(Stored data)
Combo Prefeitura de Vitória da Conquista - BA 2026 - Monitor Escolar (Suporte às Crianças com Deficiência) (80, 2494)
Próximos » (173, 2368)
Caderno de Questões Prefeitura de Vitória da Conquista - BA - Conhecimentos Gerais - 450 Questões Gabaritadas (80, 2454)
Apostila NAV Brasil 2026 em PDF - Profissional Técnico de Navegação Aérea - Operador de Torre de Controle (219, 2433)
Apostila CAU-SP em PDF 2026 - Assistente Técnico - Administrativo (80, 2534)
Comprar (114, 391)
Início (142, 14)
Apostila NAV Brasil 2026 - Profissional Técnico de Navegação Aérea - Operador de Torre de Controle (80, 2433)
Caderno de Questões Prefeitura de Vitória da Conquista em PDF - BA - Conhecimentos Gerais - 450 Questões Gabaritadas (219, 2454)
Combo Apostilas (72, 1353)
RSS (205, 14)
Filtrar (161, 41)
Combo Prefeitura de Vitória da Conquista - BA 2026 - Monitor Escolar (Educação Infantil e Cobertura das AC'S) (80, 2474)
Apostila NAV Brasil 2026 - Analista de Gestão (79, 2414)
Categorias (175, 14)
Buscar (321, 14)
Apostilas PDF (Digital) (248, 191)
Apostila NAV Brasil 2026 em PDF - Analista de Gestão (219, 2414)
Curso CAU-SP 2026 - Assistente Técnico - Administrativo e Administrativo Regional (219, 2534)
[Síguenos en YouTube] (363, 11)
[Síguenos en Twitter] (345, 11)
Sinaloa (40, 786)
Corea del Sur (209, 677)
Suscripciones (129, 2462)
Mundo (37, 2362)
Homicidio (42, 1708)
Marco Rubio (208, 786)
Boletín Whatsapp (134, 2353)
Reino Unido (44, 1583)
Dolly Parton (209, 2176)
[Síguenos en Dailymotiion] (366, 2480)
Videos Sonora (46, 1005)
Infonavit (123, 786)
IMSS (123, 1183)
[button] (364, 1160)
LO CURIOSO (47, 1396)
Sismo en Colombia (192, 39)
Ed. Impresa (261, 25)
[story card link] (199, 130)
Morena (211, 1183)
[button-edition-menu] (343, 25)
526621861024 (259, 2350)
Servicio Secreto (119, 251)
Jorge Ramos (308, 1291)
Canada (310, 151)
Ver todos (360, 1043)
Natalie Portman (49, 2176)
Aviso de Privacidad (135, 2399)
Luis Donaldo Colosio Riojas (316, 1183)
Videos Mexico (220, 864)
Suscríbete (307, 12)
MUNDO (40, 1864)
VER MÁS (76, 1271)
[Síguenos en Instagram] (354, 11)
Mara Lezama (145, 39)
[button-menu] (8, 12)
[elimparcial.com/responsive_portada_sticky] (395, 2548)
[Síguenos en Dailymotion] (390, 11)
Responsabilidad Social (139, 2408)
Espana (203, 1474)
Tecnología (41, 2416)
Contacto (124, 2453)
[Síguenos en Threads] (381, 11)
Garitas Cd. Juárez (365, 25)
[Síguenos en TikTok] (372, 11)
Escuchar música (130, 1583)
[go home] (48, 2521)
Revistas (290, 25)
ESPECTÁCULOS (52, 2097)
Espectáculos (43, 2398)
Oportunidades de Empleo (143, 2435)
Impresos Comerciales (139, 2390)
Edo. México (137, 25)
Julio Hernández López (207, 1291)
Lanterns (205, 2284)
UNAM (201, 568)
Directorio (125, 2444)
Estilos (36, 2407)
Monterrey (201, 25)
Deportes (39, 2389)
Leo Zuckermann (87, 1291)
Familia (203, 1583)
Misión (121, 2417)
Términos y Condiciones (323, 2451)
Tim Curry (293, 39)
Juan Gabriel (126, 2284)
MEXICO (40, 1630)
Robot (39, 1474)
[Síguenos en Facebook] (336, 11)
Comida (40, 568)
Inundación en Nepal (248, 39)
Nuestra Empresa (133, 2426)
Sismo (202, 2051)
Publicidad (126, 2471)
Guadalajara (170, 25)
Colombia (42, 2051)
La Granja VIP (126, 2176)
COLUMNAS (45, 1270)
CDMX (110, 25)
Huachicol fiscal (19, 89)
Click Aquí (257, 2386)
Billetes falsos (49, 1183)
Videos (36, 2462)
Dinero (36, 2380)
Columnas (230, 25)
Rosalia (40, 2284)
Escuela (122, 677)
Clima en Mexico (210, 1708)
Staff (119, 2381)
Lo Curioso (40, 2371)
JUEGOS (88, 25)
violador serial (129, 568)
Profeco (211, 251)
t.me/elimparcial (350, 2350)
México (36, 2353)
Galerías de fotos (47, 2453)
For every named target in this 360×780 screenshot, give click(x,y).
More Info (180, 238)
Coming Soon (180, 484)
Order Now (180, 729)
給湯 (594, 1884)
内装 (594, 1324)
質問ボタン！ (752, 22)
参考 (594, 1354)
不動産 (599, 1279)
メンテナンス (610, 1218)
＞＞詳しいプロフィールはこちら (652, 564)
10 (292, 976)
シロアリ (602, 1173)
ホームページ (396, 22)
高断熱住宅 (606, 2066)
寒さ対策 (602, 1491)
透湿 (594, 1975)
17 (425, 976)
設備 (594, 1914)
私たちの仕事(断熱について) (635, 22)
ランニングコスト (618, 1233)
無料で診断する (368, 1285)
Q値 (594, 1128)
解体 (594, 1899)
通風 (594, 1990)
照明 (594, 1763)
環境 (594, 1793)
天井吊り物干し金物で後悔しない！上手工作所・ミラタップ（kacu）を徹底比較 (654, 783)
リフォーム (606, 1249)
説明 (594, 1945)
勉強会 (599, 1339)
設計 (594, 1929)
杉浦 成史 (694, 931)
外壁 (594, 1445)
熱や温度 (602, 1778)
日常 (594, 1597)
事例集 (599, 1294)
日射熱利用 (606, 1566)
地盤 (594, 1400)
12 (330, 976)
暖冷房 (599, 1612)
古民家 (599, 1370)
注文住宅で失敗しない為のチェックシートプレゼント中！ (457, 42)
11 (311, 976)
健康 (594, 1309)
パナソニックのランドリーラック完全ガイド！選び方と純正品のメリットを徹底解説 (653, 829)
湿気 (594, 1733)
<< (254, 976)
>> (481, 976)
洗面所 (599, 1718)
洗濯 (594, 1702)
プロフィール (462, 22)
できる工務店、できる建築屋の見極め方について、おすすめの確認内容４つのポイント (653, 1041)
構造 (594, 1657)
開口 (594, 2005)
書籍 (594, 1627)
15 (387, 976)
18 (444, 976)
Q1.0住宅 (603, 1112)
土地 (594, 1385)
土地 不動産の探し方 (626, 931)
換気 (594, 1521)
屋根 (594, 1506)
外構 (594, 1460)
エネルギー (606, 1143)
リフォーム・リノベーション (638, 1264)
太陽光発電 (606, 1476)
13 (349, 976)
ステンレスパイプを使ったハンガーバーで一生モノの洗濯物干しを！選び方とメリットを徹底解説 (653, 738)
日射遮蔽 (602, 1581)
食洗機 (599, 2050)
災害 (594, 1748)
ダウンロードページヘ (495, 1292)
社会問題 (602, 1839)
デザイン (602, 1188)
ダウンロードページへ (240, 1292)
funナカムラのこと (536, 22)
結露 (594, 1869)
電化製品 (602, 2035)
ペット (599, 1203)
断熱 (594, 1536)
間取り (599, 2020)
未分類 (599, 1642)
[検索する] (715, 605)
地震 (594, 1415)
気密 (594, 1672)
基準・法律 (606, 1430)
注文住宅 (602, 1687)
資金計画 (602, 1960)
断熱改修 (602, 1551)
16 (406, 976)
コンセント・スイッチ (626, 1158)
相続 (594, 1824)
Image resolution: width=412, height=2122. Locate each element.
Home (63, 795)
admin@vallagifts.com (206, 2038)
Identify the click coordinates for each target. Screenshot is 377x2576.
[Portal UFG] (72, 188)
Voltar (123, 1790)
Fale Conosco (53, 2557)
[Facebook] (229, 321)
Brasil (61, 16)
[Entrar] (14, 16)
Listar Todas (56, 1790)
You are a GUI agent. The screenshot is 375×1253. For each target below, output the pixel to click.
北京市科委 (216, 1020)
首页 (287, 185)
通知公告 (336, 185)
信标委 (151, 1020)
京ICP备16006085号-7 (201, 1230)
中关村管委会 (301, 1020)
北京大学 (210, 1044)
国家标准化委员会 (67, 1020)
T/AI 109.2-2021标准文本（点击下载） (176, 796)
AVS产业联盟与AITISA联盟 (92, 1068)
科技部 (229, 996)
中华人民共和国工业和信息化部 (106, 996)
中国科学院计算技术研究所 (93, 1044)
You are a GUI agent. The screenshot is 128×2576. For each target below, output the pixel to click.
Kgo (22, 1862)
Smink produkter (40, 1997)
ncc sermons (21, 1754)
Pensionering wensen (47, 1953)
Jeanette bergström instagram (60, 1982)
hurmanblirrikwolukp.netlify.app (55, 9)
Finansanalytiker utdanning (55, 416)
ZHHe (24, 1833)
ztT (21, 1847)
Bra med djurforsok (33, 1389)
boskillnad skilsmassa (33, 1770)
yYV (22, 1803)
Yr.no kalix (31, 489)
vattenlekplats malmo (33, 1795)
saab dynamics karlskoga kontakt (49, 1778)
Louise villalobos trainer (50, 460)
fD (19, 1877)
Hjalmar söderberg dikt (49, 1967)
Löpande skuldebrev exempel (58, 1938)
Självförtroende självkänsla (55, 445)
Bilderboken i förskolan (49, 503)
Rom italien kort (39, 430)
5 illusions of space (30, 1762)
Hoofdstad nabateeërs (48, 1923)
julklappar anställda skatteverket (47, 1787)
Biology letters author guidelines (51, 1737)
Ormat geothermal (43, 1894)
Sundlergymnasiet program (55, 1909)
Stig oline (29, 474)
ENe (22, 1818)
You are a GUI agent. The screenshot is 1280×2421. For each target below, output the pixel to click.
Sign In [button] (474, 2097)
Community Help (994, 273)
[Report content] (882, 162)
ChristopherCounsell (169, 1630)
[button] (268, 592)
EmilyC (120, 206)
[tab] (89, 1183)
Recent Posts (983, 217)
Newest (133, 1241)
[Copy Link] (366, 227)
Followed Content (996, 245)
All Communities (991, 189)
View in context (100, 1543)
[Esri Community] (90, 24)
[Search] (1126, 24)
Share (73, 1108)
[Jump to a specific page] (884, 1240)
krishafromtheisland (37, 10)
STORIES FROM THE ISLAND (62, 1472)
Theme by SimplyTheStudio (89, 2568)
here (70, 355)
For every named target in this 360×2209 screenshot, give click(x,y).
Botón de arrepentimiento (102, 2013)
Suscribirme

__TASK DETAILS__. Transcribe only the lines from the beginning of the entries to the line with "Apostila NAV Brasil 2026 em PDF - Analista", inclusive, exactly as written.

__ANSWER BOX__.
Combo Prefeitura de Vitória da Conquista - BA 2026 - Monitor Escolar (Suporte às Crianças com Deficiência) (80, 2494)
Próximos » (173, 2368)
Caderno de Questões Prefeitura de Vitória da Conquista - BA - Conhecimentos Gerais - 450 Questões Gabaritadas (80, 2454)
Apostila NAV Brasil 2026 em PDF - Profissional Técnico de Navegação Aérea - Operador de Torre de Controle (219, 2433)
Apostila CAU-SP em PDF 2026 - Assistente Técnico - Administrativo (80, 2534)
Comprar (114, 391)
Início (142, 14)
Apostila NAV Brasil 2026 - Profissional Técnico de Navegação Aérea - Operador de Torre de Controle (80, 2433)
Caderno de Questões Prefeitura de Vitória da Conquista em PDF - BA - Conhecimentos Gerais - 450 Questões Gabaritadas (219, 2454)
Combo Apostilas (72, 1353)
RSS (205, 14)
Filtrar (161, 41)
Combo Prefeitura de Vitória da Conquista - BA 2026 - Monitor Escolar (Educação Infantil e Cobertura das AC'S) (80, 2474)
Apostila NAV Brasil 2026 - Analista de Gestão (79, 2414)
Categorias (175, 14)
Buscar (321, 14)
Apostilas PDF (Digital) (248, 191)
Apostila NAV Brasil 2026 em PDF - Analista de Gestão (219, 2414)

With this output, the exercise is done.